You are viewing a plain text version of this content. The canonical link for it is here.
Posted to dev@orc.apache.org by rip-nsk <gi...@git.apache.org> on 2018/05/04 00:03:45 UTC

[GitHub] orc pull request #265: ORC-334: [C++] Add AppVeyor support for integration o...

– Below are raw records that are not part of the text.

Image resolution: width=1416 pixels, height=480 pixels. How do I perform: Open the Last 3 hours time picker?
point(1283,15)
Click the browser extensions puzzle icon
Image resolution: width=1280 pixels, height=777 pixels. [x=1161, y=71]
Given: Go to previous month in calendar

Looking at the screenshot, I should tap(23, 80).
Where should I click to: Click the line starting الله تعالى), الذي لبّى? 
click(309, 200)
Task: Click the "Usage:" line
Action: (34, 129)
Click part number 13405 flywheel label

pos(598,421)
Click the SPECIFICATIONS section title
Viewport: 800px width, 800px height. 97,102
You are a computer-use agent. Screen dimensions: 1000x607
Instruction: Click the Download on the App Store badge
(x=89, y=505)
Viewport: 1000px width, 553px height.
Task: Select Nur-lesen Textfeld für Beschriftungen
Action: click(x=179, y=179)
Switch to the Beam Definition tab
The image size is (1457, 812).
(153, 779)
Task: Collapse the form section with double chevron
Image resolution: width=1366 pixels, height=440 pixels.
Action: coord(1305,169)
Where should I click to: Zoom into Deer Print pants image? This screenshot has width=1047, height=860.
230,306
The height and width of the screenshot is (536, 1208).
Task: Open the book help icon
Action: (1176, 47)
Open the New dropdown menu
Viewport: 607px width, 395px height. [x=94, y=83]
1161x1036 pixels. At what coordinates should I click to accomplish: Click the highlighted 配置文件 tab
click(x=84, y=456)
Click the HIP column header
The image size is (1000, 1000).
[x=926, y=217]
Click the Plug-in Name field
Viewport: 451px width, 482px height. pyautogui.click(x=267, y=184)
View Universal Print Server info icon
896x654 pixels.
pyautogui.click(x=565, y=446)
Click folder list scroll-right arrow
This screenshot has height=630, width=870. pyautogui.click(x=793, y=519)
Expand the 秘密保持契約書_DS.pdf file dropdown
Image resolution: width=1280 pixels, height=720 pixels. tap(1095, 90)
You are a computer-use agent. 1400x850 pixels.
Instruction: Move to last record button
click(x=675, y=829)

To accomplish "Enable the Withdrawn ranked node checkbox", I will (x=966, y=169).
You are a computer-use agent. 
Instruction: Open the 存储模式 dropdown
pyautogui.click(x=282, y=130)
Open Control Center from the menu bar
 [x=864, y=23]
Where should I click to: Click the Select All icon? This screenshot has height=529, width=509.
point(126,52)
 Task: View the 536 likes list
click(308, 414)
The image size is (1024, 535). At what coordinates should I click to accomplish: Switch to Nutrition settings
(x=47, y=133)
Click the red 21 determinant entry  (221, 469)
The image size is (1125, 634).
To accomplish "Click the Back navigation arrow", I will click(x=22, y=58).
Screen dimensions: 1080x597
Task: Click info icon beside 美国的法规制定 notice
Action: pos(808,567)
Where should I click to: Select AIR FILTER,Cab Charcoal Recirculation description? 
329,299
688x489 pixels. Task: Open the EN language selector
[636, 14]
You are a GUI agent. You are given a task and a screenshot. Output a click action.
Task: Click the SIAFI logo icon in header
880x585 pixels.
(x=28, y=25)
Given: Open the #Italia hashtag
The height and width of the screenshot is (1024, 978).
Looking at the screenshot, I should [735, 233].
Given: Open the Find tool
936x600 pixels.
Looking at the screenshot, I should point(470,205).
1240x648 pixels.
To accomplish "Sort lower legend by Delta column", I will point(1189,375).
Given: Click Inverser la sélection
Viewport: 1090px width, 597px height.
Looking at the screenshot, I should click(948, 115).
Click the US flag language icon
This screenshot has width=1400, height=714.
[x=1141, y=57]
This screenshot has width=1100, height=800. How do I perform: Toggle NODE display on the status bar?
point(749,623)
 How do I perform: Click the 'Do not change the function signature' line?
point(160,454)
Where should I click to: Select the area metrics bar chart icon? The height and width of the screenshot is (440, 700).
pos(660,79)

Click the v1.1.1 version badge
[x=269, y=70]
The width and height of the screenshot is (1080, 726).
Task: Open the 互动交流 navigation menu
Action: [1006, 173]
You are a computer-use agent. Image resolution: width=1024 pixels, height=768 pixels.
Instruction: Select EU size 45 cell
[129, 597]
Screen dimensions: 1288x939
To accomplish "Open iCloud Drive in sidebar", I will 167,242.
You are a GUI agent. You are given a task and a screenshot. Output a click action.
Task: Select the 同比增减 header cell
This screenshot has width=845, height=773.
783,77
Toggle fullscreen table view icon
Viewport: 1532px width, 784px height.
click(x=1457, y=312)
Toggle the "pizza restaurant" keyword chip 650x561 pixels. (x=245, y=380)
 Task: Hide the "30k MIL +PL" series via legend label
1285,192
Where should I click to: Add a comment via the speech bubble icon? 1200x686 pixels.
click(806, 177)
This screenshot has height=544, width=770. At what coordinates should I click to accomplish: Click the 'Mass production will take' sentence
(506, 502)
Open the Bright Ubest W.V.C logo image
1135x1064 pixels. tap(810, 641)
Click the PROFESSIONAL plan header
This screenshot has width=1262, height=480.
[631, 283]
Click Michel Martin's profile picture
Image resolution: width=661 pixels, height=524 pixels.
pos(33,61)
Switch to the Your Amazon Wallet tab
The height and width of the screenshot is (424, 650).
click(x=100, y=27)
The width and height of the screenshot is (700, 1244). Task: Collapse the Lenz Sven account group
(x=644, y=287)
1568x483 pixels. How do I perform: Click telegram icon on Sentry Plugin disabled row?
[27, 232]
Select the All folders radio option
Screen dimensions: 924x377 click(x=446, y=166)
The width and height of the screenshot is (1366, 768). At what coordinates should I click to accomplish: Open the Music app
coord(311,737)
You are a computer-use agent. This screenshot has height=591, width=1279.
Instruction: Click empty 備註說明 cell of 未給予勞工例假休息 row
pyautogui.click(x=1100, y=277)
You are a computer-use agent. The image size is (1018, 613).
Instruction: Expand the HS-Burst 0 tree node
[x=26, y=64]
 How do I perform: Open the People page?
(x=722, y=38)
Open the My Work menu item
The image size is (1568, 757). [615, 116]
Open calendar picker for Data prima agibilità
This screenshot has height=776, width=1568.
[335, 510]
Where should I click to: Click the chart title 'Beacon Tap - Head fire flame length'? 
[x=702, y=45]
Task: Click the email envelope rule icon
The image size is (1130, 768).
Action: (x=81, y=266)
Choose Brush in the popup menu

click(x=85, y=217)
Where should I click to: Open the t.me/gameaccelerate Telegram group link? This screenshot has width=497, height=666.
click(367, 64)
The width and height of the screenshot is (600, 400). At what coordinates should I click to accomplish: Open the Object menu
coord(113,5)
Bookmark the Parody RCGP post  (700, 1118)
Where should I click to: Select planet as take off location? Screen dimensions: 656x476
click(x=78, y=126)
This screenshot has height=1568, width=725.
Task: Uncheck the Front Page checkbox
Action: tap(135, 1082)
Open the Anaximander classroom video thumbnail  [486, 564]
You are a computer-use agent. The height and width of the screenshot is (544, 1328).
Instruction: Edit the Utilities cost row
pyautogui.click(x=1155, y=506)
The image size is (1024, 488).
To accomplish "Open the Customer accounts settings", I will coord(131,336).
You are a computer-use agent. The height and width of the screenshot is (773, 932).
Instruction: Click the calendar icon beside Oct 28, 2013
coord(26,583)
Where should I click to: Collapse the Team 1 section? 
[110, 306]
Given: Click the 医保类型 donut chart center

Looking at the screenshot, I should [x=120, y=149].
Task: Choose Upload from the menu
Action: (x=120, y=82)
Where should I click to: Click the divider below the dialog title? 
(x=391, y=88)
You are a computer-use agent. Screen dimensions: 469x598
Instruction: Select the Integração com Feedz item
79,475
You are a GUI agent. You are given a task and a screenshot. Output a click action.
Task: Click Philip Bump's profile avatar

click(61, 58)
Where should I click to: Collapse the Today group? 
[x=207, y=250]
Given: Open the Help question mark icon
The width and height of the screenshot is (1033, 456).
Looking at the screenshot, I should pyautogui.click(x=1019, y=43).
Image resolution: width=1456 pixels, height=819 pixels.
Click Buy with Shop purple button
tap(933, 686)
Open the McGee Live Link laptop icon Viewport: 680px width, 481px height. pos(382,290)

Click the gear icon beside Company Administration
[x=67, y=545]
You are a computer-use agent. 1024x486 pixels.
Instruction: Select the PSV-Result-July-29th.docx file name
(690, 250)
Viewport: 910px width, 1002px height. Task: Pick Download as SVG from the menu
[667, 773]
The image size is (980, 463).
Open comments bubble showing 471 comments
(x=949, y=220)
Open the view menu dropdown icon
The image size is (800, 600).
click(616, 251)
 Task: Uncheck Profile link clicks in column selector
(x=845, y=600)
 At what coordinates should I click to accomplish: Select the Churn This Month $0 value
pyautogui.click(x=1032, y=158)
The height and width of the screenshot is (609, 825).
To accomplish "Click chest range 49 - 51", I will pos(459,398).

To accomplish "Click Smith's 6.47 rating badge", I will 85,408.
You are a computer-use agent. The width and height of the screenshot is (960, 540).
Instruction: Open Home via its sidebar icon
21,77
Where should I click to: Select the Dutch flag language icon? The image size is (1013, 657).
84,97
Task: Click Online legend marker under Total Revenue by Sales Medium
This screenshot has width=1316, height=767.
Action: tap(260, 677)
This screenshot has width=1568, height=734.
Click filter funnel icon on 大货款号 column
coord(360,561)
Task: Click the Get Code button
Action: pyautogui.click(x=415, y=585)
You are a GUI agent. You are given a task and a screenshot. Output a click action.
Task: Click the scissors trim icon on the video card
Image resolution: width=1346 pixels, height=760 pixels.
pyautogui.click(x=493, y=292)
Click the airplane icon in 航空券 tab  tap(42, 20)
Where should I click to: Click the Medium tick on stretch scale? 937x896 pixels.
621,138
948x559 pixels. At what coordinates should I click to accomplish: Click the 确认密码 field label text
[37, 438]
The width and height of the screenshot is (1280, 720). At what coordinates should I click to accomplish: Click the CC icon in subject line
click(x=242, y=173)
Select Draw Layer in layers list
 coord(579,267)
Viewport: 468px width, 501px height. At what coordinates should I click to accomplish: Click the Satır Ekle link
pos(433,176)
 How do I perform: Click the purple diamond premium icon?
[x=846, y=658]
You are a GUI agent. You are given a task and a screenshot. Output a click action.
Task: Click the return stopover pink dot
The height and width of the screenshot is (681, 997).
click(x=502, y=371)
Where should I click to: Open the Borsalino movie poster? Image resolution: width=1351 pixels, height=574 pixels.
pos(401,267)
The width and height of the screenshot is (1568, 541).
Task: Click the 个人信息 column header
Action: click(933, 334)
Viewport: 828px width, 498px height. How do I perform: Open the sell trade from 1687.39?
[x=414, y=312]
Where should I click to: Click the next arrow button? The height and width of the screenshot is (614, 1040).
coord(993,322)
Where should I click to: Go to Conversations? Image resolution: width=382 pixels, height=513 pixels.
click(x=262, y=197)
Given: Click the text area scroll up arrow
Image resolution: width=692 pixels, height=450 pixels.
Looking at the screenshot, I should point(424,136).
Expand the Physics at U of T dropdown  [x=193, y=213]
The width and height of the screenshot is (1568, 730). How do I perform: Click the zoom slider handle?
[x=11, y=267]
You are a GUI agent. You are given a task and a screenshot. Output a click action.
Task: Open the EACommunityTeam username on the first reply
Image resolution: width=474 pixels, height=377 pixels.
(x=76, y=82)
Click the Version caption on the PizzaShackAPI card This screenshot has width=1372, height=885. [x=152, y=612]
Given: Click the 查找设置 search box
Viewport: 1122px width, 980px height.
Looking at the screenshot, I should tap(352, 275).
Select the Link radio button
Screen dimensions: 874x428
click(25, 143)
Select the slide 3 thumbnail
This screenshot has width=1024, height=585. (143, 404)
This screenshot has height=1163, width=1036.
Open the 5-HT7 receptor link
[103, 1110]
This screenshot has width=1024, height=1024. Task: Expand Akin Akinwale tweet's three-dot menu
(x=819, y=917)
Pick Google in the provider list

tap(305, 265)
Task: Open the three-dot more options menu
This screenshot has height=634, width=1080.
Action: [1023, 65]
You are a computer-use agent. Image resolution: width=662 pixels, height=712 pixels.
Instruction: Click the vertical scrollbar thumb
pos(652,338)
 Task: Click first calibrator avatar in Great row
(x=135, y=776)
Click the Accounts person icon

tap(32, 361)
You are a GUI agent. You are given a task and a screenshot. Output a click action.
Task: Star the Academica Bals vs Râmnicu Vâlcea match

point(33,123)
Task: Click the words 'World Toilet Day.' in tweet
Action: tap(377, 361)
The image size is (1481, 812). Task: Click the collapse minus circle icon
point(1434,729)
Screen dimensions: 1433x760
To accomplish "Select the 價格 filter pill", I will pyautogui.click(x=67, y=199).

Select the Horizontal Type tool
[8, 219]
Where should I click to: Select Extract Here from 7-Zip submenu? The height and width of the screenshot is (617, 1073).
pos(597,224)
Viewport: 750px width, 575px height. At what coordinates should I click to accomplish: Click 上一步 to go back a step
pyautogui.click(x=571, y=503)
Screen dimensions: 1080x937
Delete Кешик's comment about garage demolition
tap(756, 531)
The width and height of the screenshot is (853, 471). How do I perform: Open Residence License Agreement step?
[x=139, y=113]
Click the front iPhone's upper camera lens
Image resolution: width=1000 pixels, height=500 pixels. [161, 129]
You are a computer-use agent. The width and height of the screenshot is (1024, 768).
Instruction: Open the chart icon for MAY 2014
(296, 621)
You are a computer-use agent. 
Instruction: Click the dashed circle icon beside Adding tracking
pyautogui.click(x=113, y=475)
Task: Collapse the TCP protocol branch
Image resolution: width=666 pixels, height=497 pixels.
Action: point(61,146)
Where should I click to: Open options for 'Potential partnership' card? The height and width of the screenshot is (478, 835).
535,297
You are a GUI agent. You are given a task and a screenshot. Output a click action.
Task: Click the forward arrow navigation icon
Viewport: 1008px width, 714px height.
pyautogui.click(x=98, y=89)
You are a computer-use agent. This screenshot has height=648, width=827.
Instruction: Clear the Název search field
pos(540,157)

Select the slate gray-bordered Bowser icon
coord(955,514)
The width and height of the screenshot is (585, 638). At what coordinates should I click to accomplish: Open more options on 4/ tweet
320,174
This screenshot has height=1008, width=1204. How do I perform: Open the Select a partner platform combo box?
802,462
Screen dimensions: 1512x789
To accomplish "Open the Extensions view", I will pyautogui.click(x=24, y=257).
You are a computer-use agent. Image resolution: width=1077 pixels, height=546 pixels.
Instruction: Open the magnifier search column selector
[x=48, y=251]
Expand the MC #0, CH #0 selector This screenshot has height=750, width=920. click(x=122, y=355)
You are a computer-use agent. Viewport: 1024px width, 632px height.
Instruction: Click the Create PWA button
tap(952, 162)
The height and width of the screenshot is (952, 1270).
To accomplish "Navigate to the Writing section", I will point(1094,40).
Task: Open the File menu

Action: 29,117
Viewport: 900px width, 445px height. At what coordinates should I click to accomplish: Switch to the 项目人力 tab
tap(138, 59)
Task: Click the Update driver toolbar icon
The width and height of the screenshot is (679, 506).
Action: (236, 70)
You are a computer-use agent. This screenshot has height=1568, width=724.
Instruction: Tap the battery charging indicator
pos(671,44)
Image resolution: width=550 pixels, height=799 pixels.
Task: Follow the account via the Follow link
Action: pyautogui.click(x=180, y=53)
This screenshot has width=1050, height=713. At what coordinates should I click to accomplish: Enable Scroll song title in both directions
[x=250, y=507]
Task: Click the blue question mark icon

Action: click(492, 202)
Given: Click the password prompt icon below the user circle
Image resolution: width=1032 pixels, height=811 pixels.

GitHub user rip-nsk opened a pull request:

    https://github.com/apache/orc/pull/265

    ORC-334: [C++] Add AppVeyor support for integration on windows

    

You can merge this pull request into a Git repository by running:

    $ git pull https://github.com/rip-nsk/orc ORC-334

Alternatively you can review and apply these changes as the patch at:

    https://github.com/apache/orc/pull/265.patch

To close this pull request, make a commit to your master/trunk branch
with (at least) the following in the commit message:

    This closes #265
    
----
commit 916d5eece4c3483b4a5a639d81b0536bd88aaa41
Author: rip-nsk <ri...@...>
Date:   2018-05-03T23:15:40Z

    s/uint/unsigned/

commit 846cb2ebda368e2b5d1efccf2f30b8d13d151c99
Author: rip-nsk <ri...@...>
Date:   2018-05-03T23:16:37Z

    s/bzero/memset

commit 3d44b6a6bdad89897ded341a7c9913582716536c
Author: rip-nsk <ri...@...>
Date:   2018-05-03T23:21:22Z

    IANA - Time Zone Database

commit 0e16111b00c9bb9dc5f27980fc95dd7d49ac76a0
Author: rip-nsk <ri...@...>
Date:   2018-05-03T23:21:49Z

    Adaptor.hh patch

commit 2fb7b3457612418b22f4e15ffa8eda7aa21cdecc
Author: rip-nsk <ri...@...>
Date:   2018-05-03T23:22:29Z

    Timezone.cc patch

commit a856d82be5b39c6eea84a9c78f7ecf8e5619d574
Author: rip-nsk <ri...@...>
Date:   2018-05-03T23:23:08Z

    Common.hh patch

commit c35e06e0b27e0a7a110d474aa1c1ba6c19e0e316
Author: rip-nsk <ri...@...>
Date:   2018-05-03T23:23:42Z

    appveyor.yml

commit 6db24812e3032a9f551c633e87e096cc2d6efc5f
Author: rip-nsk <ri...@...>
Date:   2018-05-03T23:47:45Z

    CMAKE_BUILD_TYPE

----


---

[GitHub] orc issue #265: ORC-334: [C++] Add AppVeyor support for integration on windo...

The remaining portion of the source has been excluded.